(About this exercise) Print the lines that run from the line with "The width and height of the screenshot is (744, 171)." to the line with "Given: Click the pencil", keeping both end lines, exactly as they appear in the entries below, and nothing else.

Collected data entries
^^^^^^^^^^^^^^^^
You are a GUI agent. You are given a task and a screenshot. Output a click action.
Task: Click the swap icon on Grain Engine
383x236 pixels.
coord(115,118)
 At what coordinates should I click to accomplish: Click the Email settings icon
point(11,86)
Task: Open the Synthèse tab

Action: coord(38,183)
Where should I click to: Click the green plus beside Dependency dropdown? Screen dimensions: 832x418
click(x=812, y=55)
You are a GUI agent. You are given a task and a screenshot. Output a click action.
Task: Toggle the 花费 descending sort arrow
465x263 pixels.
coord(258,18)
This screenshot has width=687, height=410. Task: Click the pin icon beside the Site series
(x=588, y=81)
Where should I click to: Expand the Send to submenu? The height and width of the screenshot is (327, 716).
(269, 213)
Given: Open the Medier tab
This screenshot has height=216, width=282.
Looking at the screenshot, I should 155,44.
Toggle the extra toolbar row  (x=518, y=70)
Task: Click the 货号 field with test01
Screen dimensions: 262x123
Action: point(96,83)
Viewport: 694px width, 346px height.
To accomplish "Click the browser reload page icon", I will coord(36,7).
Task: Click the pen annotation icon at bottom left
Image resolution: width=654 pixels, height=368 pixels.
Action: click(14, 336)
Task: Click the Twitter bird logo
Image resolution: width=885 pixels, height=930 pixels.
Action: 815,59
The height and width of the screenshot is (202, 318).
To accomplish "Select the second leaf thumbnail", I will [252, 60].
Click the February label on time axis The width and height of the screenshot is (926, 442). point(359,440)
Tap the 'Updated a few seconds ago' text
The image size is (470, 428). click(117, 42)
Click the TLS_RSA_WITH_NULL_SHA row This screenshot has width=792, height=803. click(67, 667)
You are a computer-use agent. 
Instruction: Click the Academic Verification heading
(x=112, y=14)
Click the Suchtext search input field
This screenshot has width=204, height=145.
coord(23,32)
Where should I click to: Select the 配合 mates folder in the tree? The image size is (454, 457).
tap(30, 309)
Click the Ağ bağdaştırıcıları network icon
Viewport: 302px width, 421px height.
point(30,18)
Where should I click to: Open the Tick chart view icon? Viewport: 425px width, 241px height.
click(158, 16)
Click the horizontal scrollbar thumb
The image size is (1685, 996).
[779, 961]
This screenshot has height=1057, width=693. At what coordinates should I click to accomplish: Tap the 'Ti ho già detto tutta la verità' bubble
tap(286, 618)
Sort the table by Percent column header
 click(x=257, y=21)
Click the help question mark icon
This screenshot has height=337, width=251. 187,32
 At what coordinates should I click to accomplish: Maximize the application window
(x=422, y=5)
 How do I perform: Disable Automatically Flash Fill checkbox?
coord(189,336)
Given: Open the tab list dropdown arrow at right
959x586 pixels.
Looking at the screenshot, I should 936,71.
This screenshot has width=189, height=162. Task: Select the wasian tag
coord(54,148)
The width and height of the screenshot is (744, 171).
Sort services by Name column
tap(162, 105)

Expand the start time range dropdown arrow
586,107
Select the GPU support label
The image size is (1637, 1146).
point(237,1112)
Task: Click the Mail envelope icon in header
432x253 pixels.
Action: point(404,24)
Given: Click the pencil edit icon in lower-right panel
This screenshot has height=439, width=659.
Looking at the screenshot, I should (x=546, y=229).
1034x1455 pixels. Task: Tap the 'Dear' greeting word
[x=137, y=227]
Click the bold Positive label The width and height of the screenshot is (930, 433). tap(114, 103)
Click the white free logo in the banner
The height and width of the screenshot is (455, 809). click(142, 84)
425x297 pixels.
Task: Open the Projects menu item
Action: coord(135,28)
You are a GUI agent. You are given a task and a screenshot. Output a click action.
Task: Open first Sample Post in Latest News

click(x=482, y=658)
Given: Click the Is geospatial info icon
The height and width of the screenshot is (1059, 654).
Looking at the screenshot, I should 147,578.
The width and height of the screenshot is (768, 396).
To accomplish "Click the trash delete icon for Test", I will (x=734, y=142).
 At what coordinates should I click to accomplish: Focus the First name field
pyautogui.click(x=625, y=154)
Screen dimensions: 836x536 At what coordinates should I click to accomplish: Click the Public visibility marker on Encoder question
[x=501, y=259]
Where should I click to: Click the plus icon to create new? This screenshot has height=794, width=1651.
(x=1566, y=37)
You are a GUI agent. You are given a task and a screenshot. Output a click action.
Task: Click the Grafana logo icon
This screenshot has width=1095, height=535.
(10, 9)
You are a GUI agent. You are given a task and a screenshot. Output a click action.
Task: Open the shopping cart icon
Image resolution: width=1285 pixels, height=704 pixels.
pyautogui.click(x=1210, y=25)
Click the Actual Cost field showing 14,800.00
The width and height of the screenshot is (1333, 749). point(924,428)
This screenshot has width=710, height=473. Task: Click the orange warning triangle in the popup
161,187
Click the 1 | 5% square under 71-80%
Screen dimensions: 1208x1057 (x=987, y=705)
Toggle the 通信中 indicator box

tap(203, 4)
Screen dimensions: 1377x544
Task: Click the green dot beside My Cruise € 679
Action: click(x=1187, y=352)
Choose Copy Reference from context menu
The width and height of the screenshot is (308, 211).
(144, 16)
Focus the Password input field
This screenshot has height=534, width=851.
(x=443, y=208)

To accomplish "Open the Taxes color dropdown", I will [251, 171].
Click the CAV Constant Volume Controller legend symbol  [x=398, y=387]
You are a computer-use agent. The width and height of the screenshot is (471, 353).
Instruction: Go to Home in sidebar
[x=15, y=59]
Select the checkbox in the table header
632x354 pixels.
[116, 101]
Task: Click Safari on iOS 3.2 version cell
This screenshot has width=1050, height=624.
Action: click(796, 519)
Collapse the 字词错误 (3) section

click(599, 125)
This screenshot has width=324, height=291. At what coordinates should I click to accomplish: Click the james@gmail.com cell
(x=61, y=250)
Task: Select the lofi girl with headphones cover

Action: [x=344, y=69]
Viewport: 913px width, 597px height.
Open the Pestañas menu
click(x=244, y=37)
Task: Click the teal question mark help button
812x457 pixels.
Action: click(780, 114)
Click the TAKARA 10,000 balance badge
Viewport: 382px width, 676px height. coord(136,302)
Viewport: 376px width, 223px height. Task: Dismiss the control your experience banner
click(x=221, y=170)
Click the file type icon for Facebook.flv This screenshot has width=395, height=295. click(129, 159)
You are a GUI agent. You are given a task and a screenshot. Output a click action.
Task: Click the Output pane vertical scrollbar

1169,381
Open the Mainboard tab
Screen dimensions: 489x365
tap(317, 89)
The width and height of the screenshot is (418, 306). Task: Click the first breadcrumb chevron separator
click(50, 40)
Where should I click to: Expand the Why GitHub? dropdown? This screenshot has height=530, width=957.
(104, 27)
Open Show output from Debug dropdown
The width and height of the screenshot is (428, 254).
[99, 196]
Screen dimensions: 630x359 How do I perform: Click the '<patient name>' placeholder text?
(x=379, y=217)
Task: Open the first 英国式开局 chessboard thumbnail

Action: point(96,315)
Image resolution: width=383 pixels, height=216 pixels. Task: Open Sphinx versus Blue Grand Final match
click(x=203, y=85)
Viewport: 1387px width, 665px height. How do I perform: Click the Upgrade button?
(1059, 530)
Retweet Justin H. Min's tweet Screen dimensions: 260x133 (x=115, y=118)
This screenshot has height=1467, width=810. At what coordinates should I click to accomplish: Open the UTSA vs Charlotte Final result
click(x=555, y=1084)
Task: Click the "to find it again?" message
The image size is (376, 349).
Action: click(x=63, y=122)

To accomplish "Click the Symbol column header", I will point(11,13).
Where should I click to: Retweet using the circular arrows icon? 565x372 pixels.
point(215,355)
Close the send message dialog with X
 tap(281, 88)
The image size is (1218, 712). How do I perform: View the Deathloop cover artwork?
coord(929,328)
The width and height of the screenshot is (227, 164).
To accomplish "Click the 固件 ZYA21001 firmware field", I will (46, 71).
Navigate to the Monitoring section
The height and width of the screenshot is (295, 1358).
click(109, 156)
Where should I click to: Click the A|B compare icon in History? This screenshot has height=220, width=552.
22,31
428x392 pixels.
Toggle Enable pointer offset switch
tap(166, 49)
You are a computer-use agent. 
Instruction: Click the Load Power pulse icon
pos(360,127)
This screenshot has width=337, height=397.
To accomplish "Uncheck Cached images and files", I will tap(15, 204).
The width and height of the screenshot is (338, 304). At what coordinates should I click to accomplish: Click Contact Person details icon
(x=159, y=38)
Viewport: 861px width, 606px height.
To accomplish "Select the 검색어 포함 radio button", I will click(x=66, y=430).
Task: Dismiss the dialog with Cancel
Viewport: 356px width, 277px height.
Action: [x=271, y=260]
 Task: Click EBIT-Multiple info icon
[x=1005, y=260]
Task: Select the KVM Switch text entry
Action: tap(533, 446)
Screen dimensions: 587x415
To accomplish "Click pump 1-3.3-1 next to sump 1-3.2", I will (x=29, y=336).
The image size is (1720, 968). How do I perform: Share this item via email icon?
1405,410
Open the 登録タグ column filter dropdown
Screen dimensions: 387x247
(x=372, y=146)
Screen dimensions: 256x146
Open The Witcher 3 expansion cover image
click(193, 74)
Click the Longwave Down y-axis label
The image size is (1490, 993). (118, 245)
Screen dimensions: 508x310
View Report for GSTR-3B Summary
^^^^^^^^^^^^^^^^
(Exercise response)
The width and height of the screenshot is (744, 171).
Sort services by Name column
tap(162, 105)

Expand the start time range dropdown arrow
586,107
Select the GPU support label
The image size is (1637, 1146).
point(237,1112)
Task: Click the Mail envelope icon in header
432x253 pixels.
Action: point(404,24)
Given: Click the pencil edit icon in lower-right panel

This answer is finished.